> TASK ITEM
Retype all data exactly as given. Pictures should not be retyped.
"""
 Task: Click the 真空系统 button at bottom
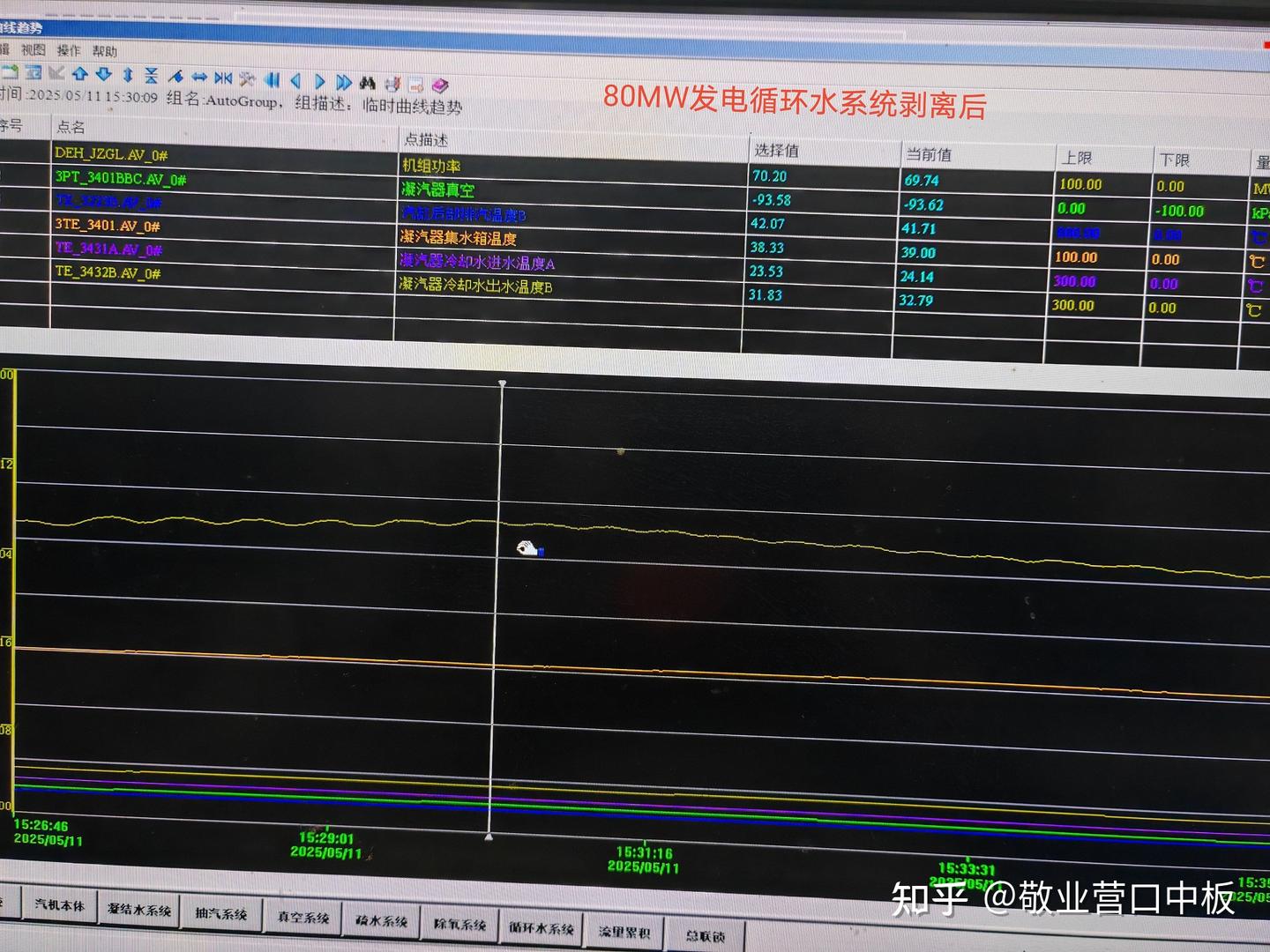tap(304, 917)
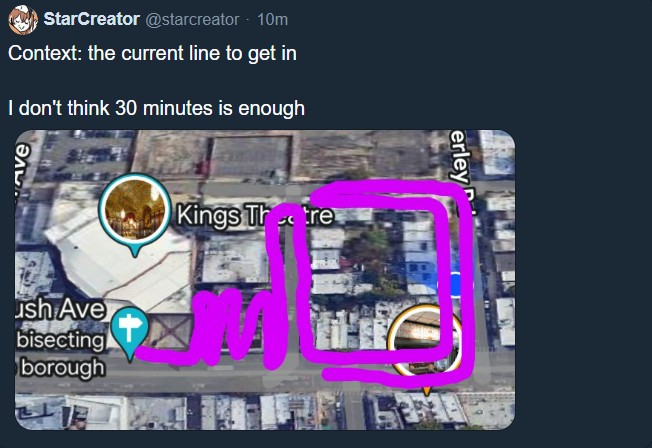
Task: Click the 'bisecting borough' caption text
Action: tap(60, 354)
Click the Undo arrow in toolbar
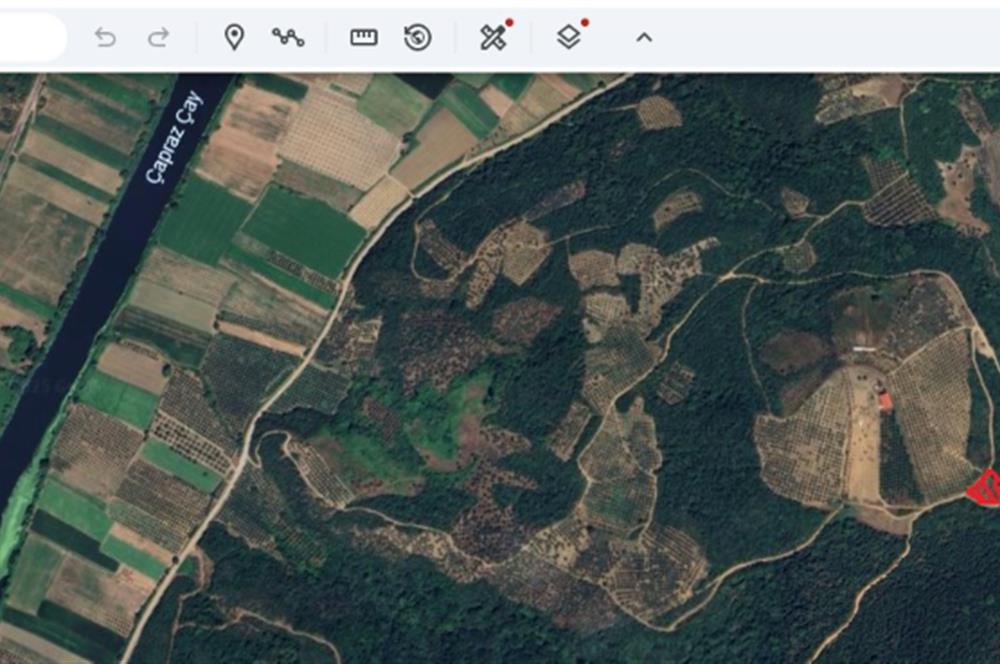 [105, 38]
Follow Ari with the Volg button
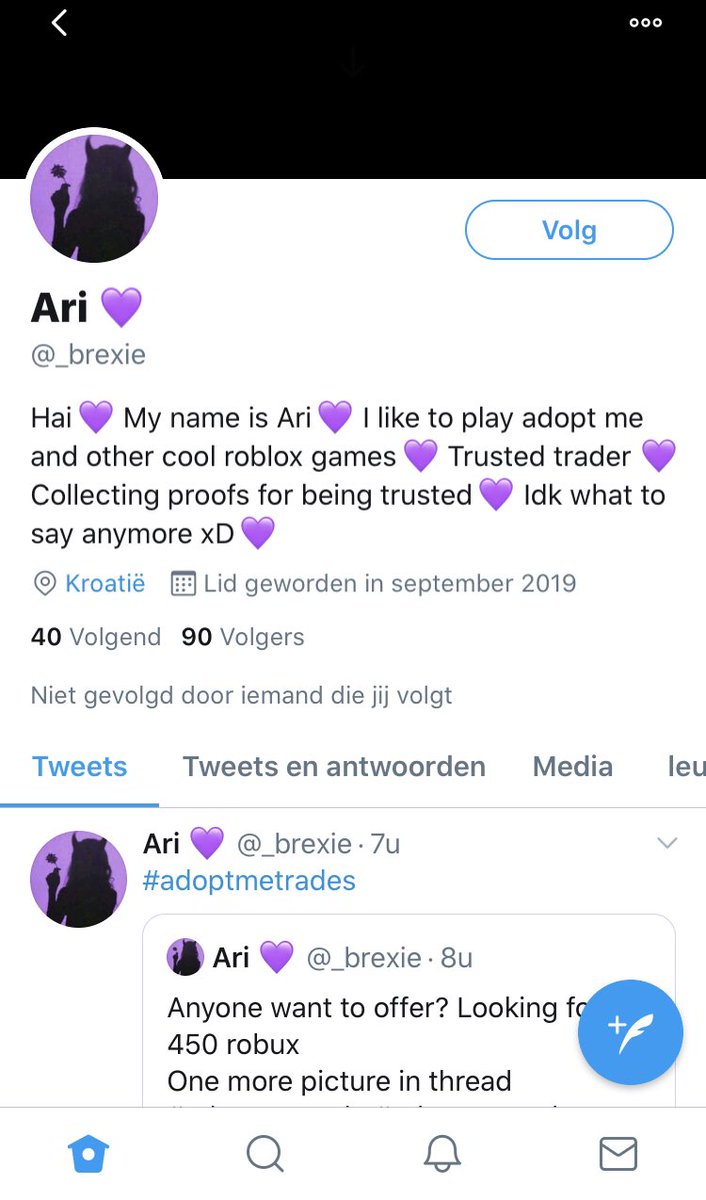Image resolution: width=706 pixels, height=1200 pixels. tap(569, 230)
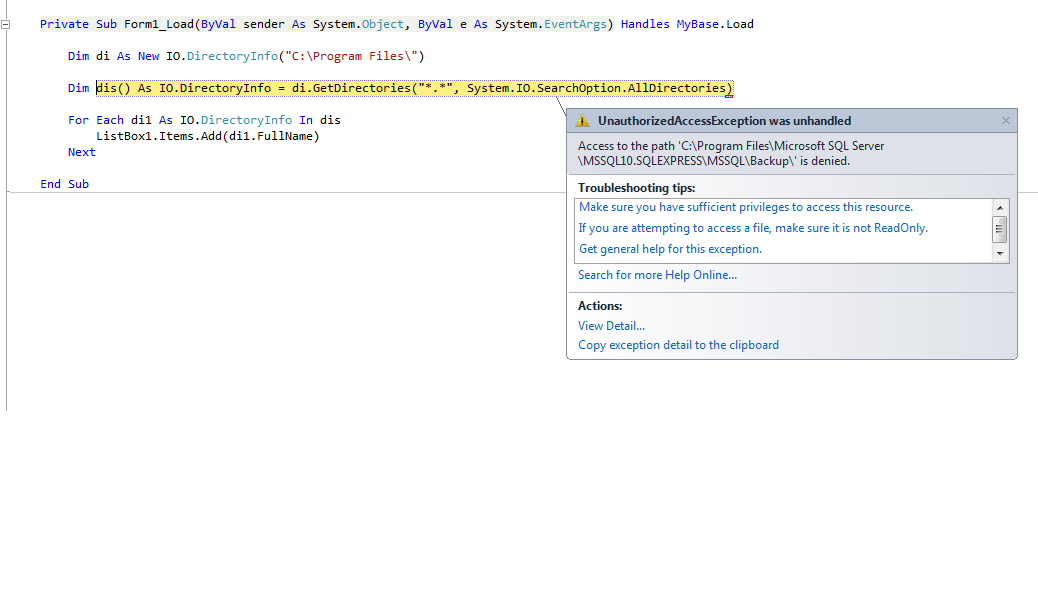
"""
> RESULT FOR THIS TASK
 Task: Click the 真空系统 button at bottom
tap(304, 917)
Task: Click the 'bisecting borough' caption text
Action: tap(60, 354)
Click the Undo arrow in toolbar
 [105, 38]
Follow Ari with the Volg button
Image resolution: width=706 pixels, height=1200 pixels. tap(569, 230)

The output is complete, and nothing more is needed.